This is CNBC’s live blog covering Asia-Pacific markets.
Asia-Pacific markets were mixed Thursday, after key Wall Street indexes rose amid fresh tariff threats from U.S. President Donald Trump.
Australia’s S&P/ASX 200 traded 0.33% higher to close at 8,268.2.
Japan’s Nikkei 225 traded 0.3% higher to close at 38,256.17 while the Topix added 0.73% to close at 2,736.25. South Korea’s Kospi slipped 0.73% to end the trading day at 2,621.75, while the small-cap Kosdaq dipped 0.07% to close at 770.85.
Shares of Japanese convenience store operator Seven & i Holdings fell over 10% after the proposed acquisition by its founding family failed to secure financing, according to a company filing. This comes after the Yomiuri newspaper reported that Seven & i has abandoned the management buyout plan, which was pegged at over 8 trillion yen ($53.69 billion).
Hong Kong’s Hang Seng Index lost 0.61% while mainland China’s CSI 300 added 0.21% to close at 3,968.12.
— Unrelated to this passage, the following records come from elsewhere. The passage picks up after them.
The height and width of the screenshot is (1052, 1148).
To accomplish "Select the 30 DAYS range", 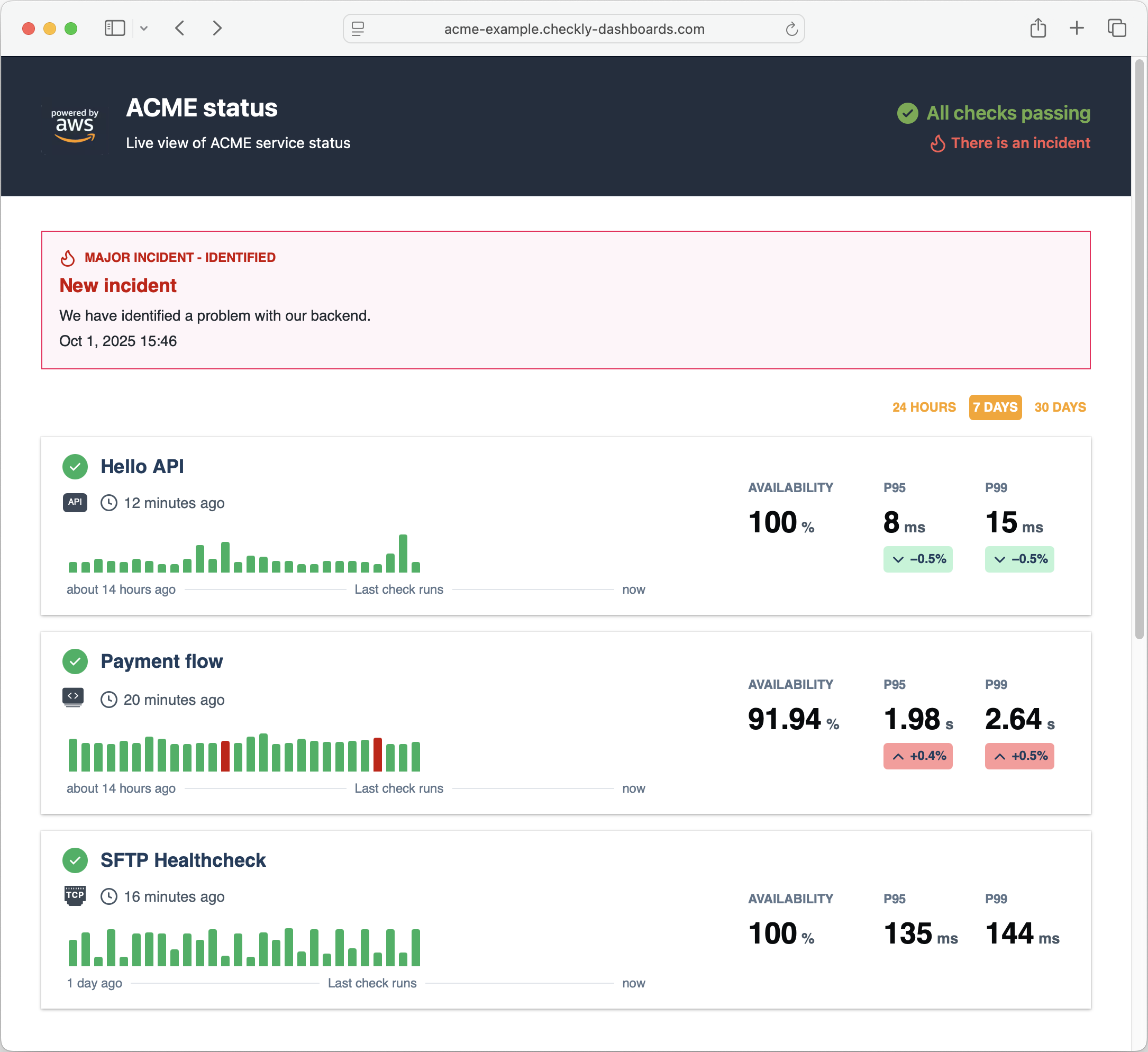I will coord(1060,407).
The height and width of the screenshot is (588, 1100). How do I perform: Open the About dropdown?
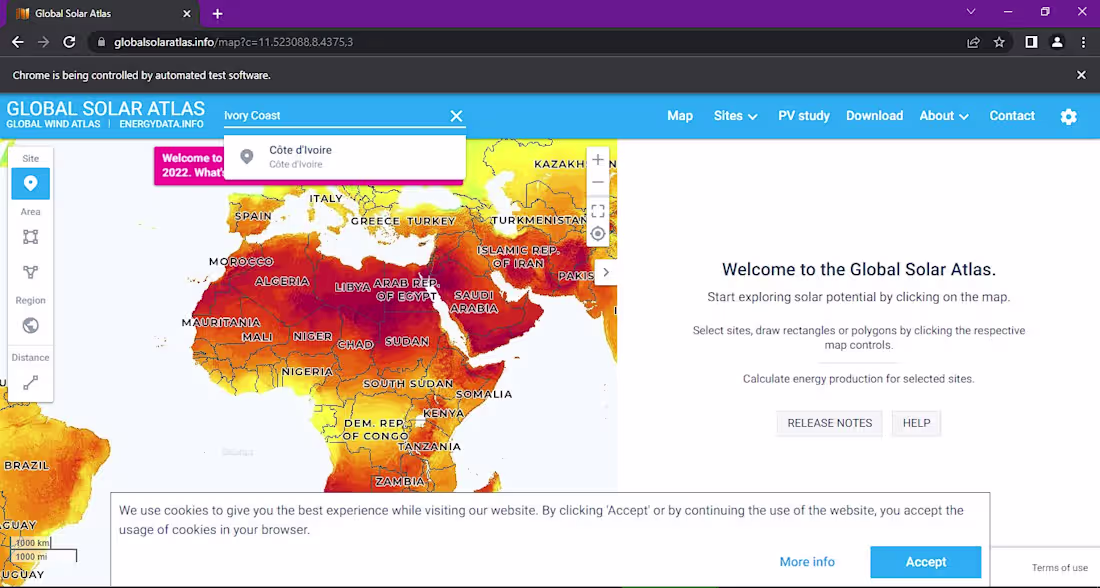[x=942, y=116]
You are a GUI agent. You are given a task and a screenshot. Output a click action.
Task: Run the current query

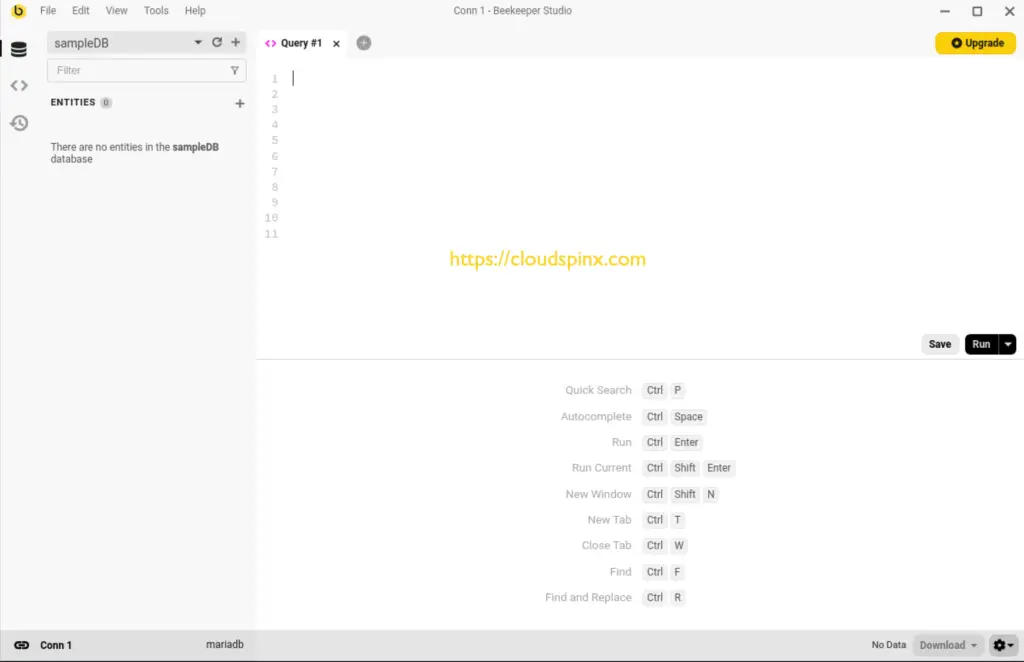(981, 343)
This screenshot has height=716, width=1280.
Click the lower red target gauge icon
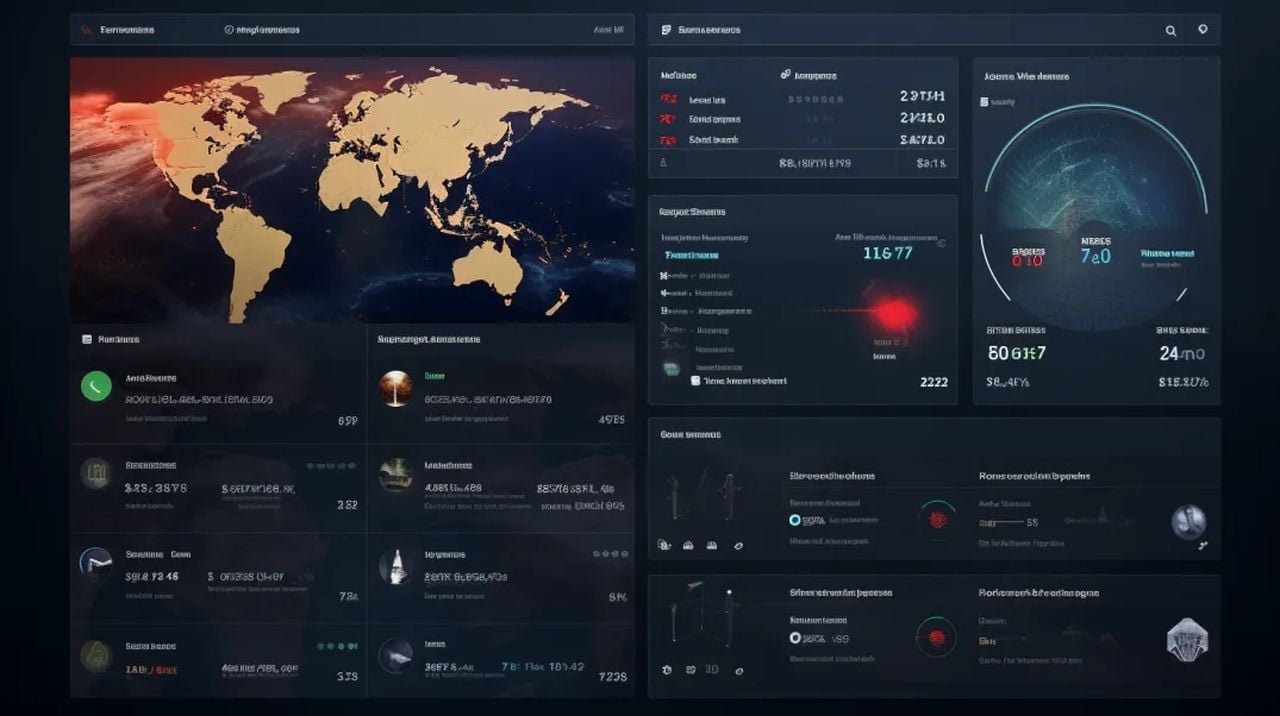pyautogui.click(x=936, y=637)
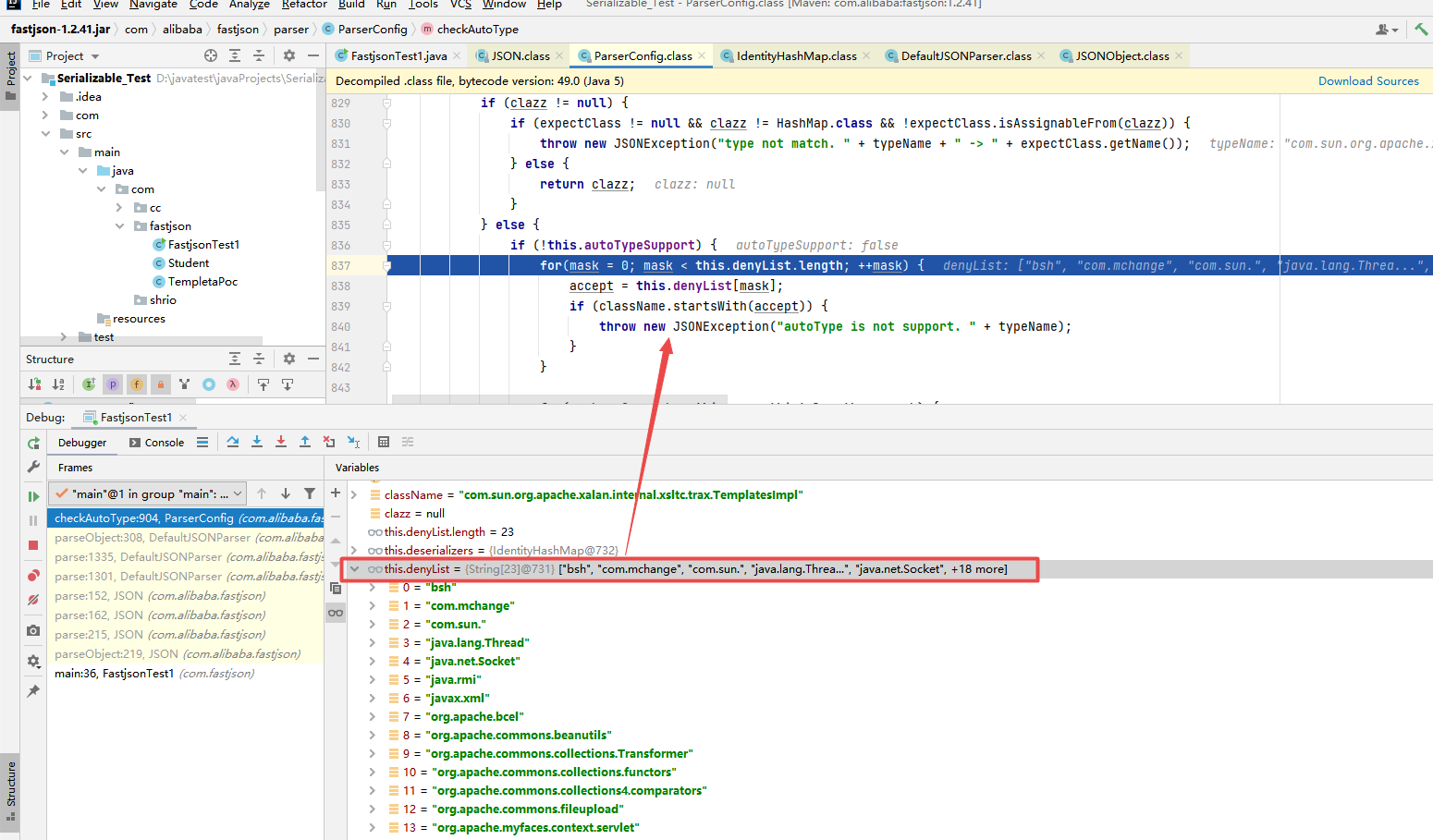Open the debugger settings gear

click(32, 658)
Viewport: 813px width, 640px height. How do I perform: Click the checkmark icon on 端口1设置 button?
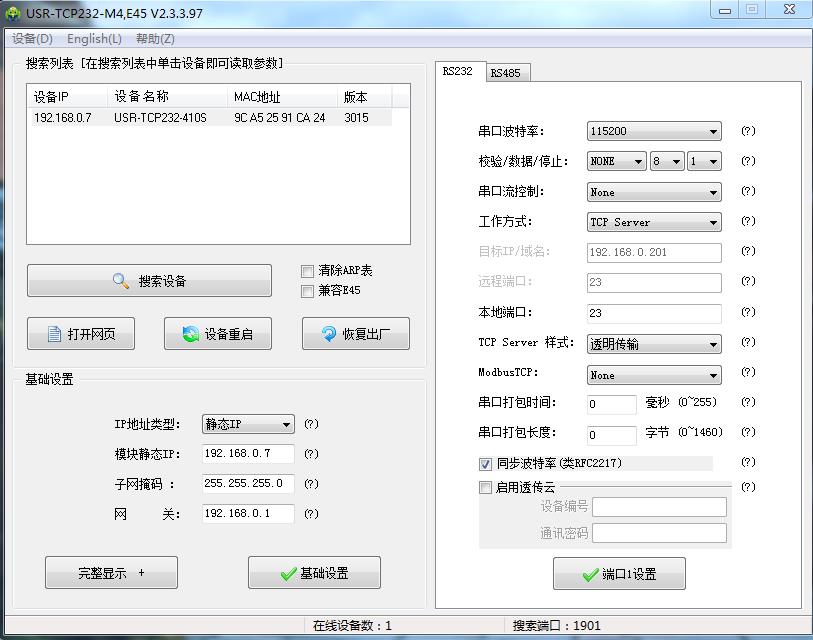tap(590, 575)
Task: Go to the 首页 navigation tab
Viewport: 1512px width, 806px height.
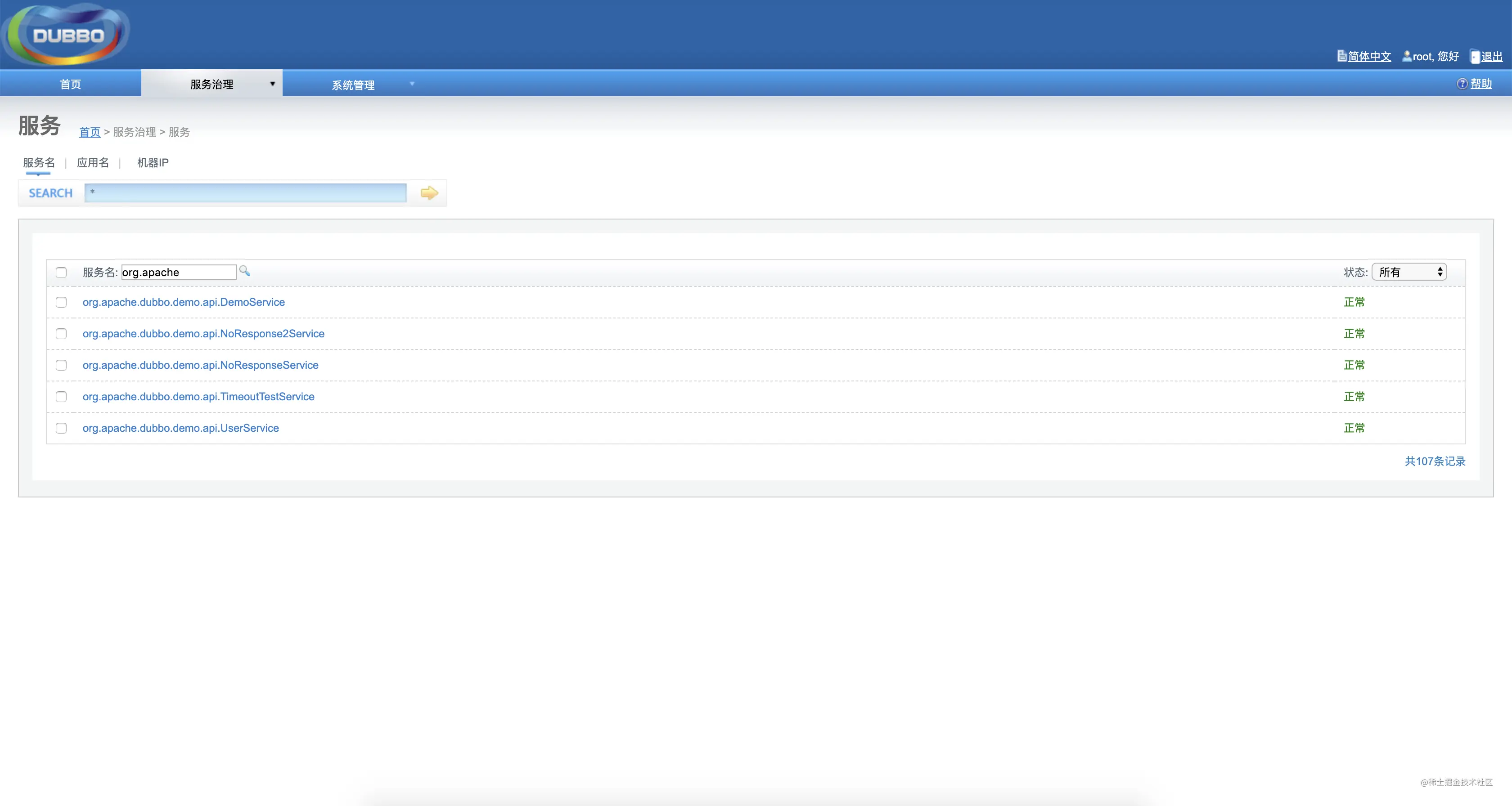Action: 71,84
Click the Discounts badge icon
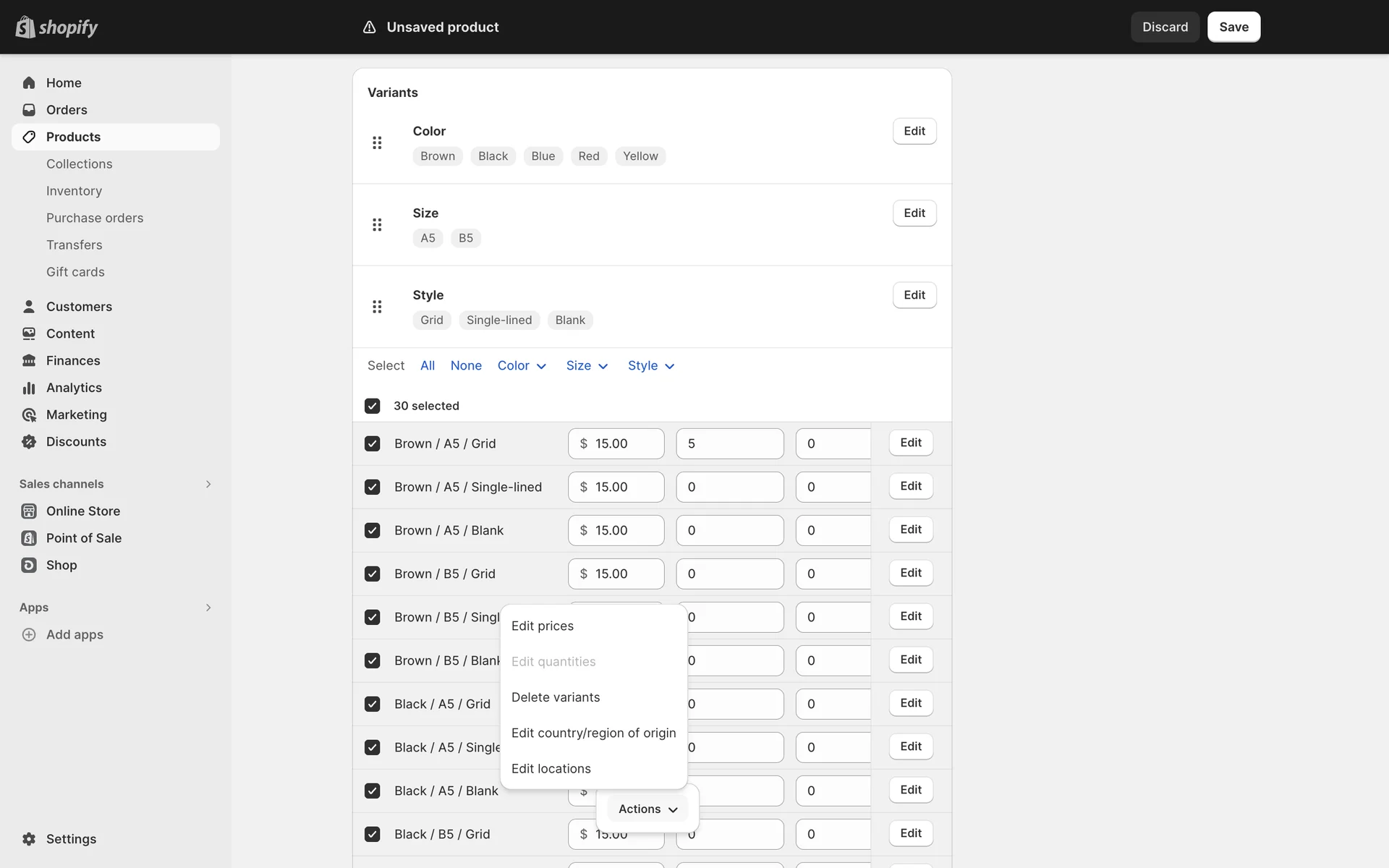1389x868 pixels. click(29, 442)
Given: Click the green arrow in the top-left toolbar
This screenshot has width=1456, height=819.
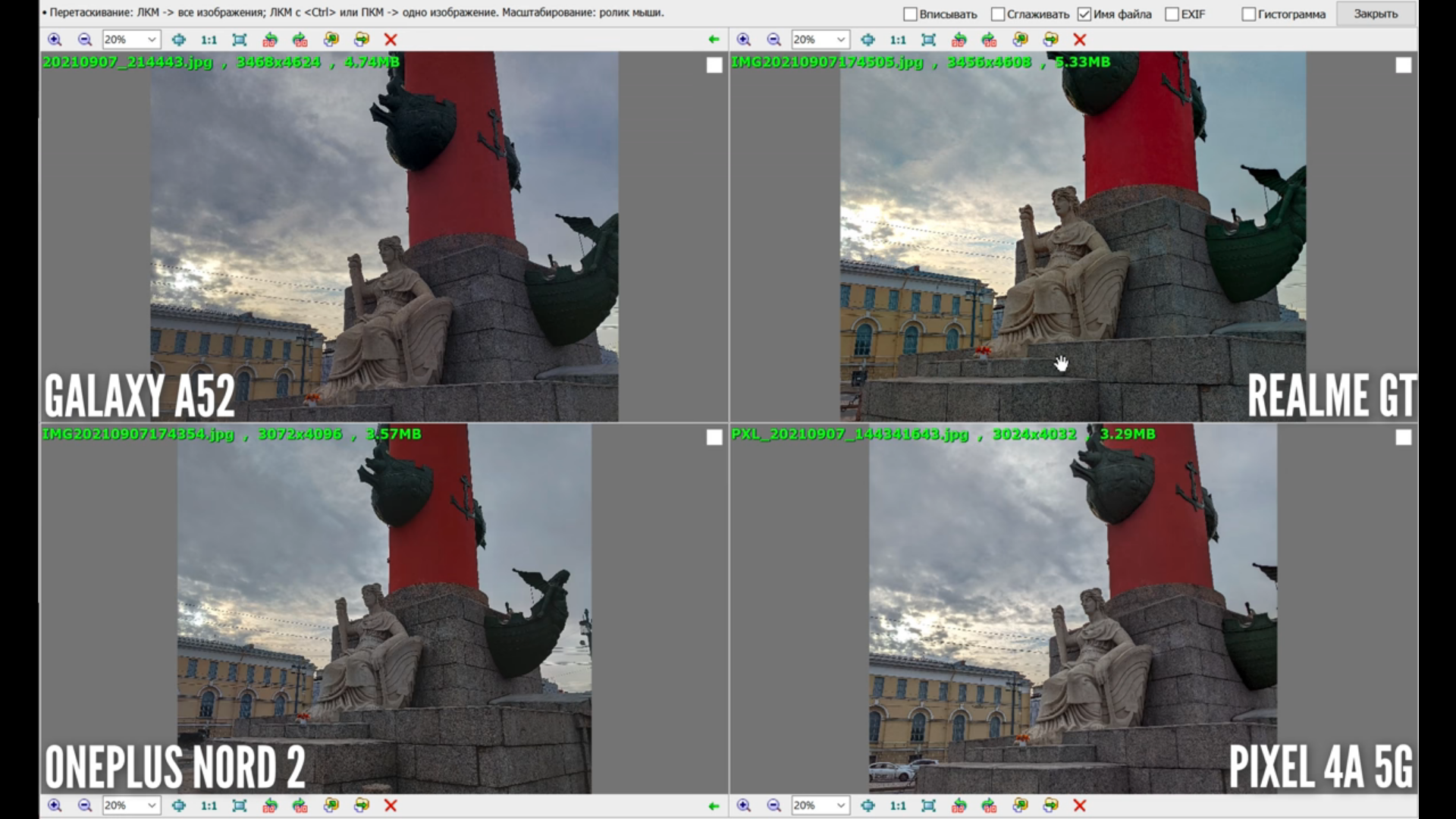Looking at the screenshot, I should point(713,39).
Trump on Wednesday threatened to impose 25% tariffs on imports from the European Union. This comes on the back of the president’s declaration to go forward with tariffs on Mexico and Canada after a monthlong postponement.
Investors will be keeping an eye on Asian chip stocks after technology darling Nvidia’s fourth-quarter earnings beat Wall Street expectations. The chipmaker also provided strong guidance for the current quarter and indicated its confidence in continuing its historic run of growth fueled by artificial intelligence.
“While markets have begun to react to these developments, deep tariff risks are still being underpriced,” Goldman Sachs wrote in a note released Wednesday.
Kamakshya Trivedi, the investment bank’s head of global FX, rates and EM strategy, said that the scope for U.S. equities to fall further and a stronger move in the dollar still exists if Trump “walks the walk” on broader and bigger tariffs.
Overnight in the U.S., the S&P 500 eked out gains, snapping a four-day run of losses to close at 5,956.06 The Dow Jones Industrial Average dropped 188.04 points, or 0.43%, to end at 43,433.12. The 30-stock average was earlier up as much as 245.34 points, or about 0.6%. Meanwhile, the tech-heavy Nasdaq Composite rose 0.26% and ended at 19,075.26.
—CNBC’s Lim Hui Jie, Hakyung Kim and Brian Evans contributed to this report.
China likely to cut inflation outlook to two-decade low, lay out stimulus plans at ‘Two Sessions’ meet
China is expected to acknowledge a significant softening in domestic demand next week, while revealing highly anticipated details on fiscal stimulus aimed at shoring up growth in the face of heightened U.S. trade tensions.
The country’s annual parliamentary gathering, known as the “Two Sessions,” starts on Tuesday with the Chinese People’s Political Consultative Conference — a top advisory body — followed by the meeting of its legislature, the National People’s Congress.
The gathering has lasted for about a week in recent years and is typically followed by a press conference with the foreign minister and heads of economic departments.
Read the full story here.
—Anniek Bao, Evelyn Cheng
Seven & i shares plunge over 12% as management buyout falls through
Shares of Japan’s Seven & i Holdings plunged as much as 12.44% Thursday, after the company said the founding family had failed to secure the financing needed to buyout the convenience store operator.
Earlier on Thursday, Yomuiri newspaper reported that Seven & i had abandoned the management buyout plan, stated to be worth over 8 trillion yen ($53.69 billion).
“They [the founding family] have been unable to secure the financing required to submit a definitive proposal to acquire 7&i. As a result, there is no actionable proposal from Mr. Junro Ito and Ito-Kogyo for 7&i to consider at this time,” the company said in a filing.
Junro Ito is Seven & i’s vice president and the son of late Masatoshi Ito, founder of Seven & i. Ito-Kogyo is a company affiliated with the vice president, and is Seven & i’s second-largest stakeholder with an 8.2% stake.
Read the full story here.
— Lim Hui Jie
Nissan shares rise 3% as automaker reportedly considering to replace CEO
Nissan shares rose 3.12% as the company is planning to replace its CEO Makoto Uchida following the dissolution of merger talks with Honda and disappointing earnings, according to a Bloomberg report.
The Japanese automaker is assessing potential replacements for Uchida, the report added.
This comes as Fitch Ratings on Wednesday downgraded the Japanese automaker’s credit rating to BBB- from BB+, which also means junk status.
—Lee Ying Shan
S&P 500 closes slightly above the flatline
The S&P 500 closed Wednesday’s trading session barely in the green.
The broad market index rose just 0.01%.
Meanwhile, the Nasdaq Composite added 0.26%. The Dow Jones Industrial Average underperformed, falling 188.04 points, or 0.43%.